To hold up a few sensational examples as causal evidence between violent games and violent acts ignores the millions of other young men and women who play violent video games and never go on a shooting spree in real life. Furthermore, it’s very difficult to determine empirically whether violent kids are simply drawn to violent forms of entertainment, or if the entertainment somehow makes them violent. Without solid scientific data to go on, it’s easier to draw conclusions that confirm our own biases.
How is the industry reacting to the latest outcry over violent games?
Moral panic over the effects of violent video games on young people has had an impact on the industry over the years, says Kocurek, noting that “public and government pressure has driven the industry’s efforts to self regulate.”
In fact, it is among the best when it comes to abiding by its own voluntary ratings system, with self-regulated retail sales of Mature-rated games to minors lower than in any other entertainment field, as this chart shows:
But is that enough? Even conservative judges think there should be stronger laws regulating these games, right?
There have been two major Supreme Court cases involving video games and attempts by the state to regulate access to video games. Aladdin’s Castle, Inc. v. City of Mesquite in 1983 and Brown v. Entertainment Merchants Association in 2011.
“Both cases addressed attempts to regulate youth access to games, and in both cases, the court held that youth access can’t be curtailed,” Kocurek says.

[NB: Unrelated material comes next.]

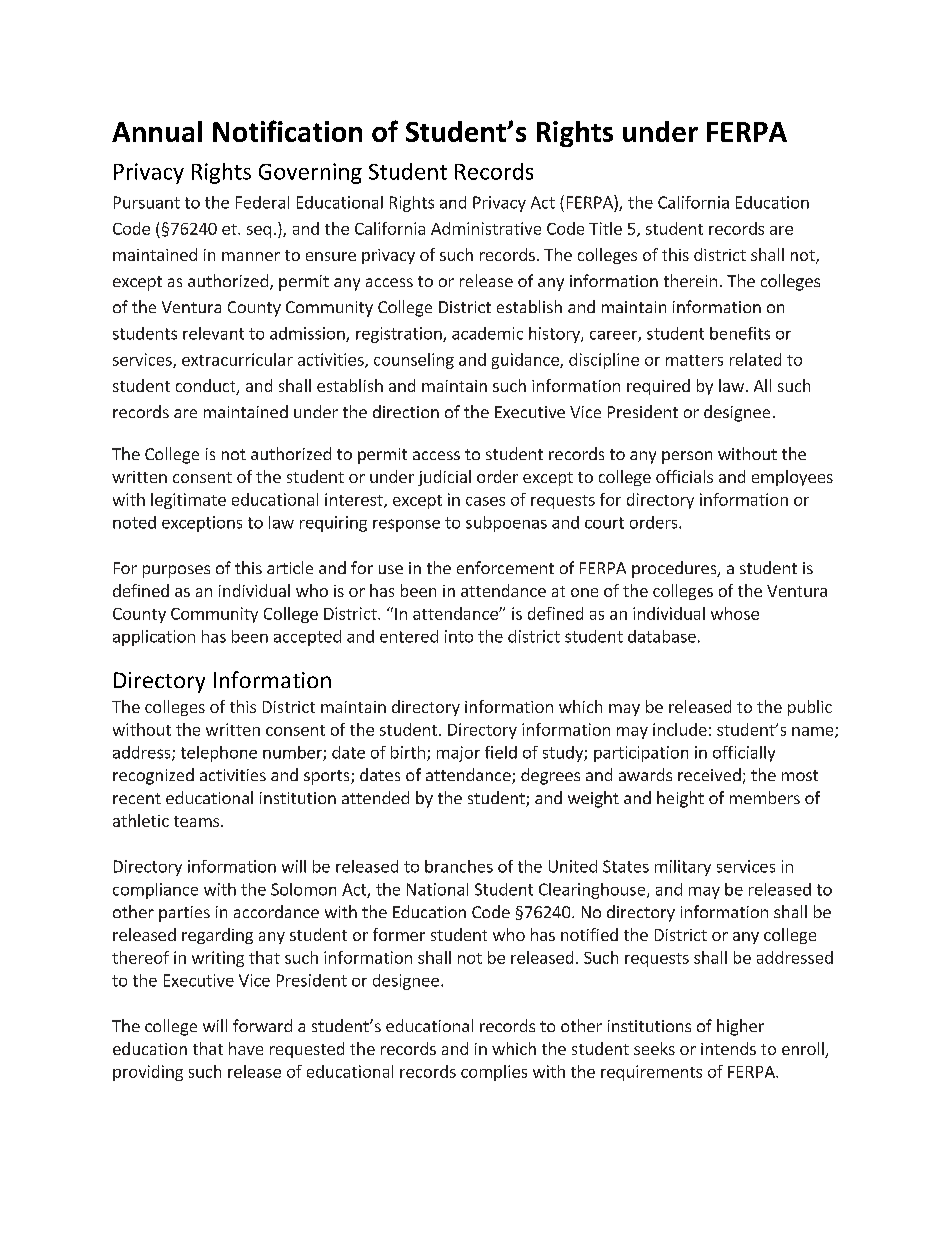 This image has width=952, height=1233. What do you see at coordinates (246, 1048) in the image?
I see `have` at bounding box center [246, 1048].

In Brown v. EMA, the Supreme Court found that the research simply wasn’t compelling enough to spark government action, and that video games, like books and film, were protected by the First Amendment.
“Parents who care about the matter can readily evaluate the games their children bring home,” Justice Antonin Scalia wrote when the Supreme Court deemed California’s video game censorship bill unconstitutional in Brown v. EMA. “Filling the remaining modest gap in concerned-parents’ control can hardly be a compelling state interest.”
So how can we explain the violent acts of some kids who play these games?
For her part, Kocurek wonders if the focus on video games is mostly a distraction from more important issues. “When we talk about violent games,” she says, “we are too often talking about something else and looking for a scapegoat.”
In other words, violent video games are an easy thing to blame for a more complex problem. Public policy debates, she says, need to focus on serious research into the myriad factors that may contribute to gun violence. This may include video games—but a serious debate needs to look at the dearth of mental-health care in America, our abundance of easily accessible weapons, our highly flawed background-check system, and other factors.
There is at least one practical approach to violent video games, however, that most people would agree on: Parents should think deliberately about purchasing these games for their kids. Better still, they should be involved in the games their kids play as much as possible so that they can know firsthand whether the actions and images they’re allowing their children to consume are appropriate or not.